Objective identification of homogeneous regions inside heterogeneous tissue
2019年7月31日 11:00 - 12:00
DB Bldg. SeminarRoom A7F
Laboratory of Complex Matter and Systems, Universite Paris Diderot
Within developing tissues, cell proliferation, cell motility, and other cell behaviors vary spatially, and it results in variability of tissue local deformation, giving a complexity of the morphogenesis.

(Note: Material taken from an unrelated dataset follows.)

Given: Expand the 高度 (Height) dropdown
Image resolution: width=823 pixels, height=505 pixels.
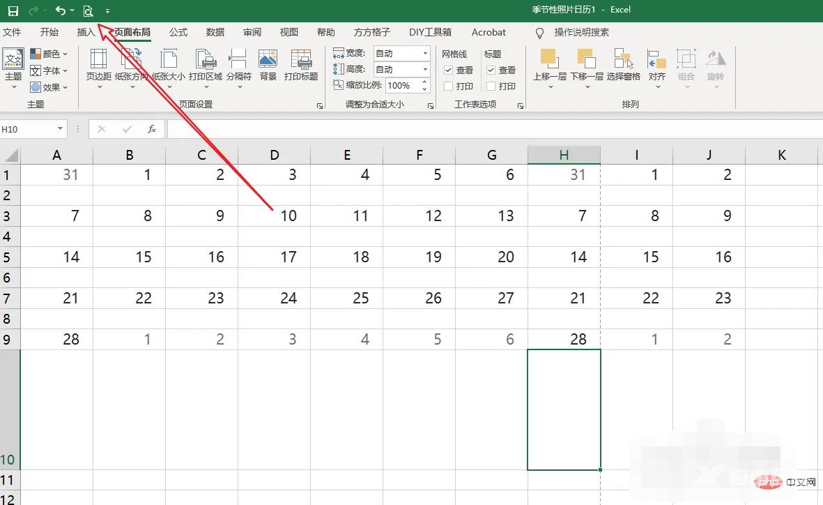Looking at the screenshot, I should tap(424, 70).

Recently, novel formalisms have been developed to quantify epithelial tissue local deformation and underlying cellular processes. However, many tissues were found to be heterogeneous but without obvious boundary between such regions, leaving analysis limited to arbitrary regions drawn as a grid parallel to tissue axes, or regions expressing already known differentiation maker genes. Therefore, a major challenge for the study of morphogenesis now is to objectively define tissue sub-regions exhibiting different dynamics. Here we propose a method to automatically divide a tissue into regions where a given quantity of morphogenesis, such as local deformation or cell dynamics, is homogeneous. This was achieved by integrating several approaches including image segmentation, clustering, and cellular Potts model simulation. We illustrate the use of the pipeline using a large dataset obtained during the metamorphosis of the Drosophila pupal notum. Resultant sub-regions showed distinctive patterns of deformation and cellular processes with higher homogeneity than a conventional grid segmentation along tissue axes. Interestingly, the tissue segmentations based on the local deformation rate and on the cellular processes included some similar regions, suggesting that the cellular processes were regulated similarly inside the regions, and it resulted in unique tissue deformations. This pipeline will contribute substantially to the analysis of complex tissue shaping and the biochemical and bio-mechanical regulations driving tissue morphogenesis.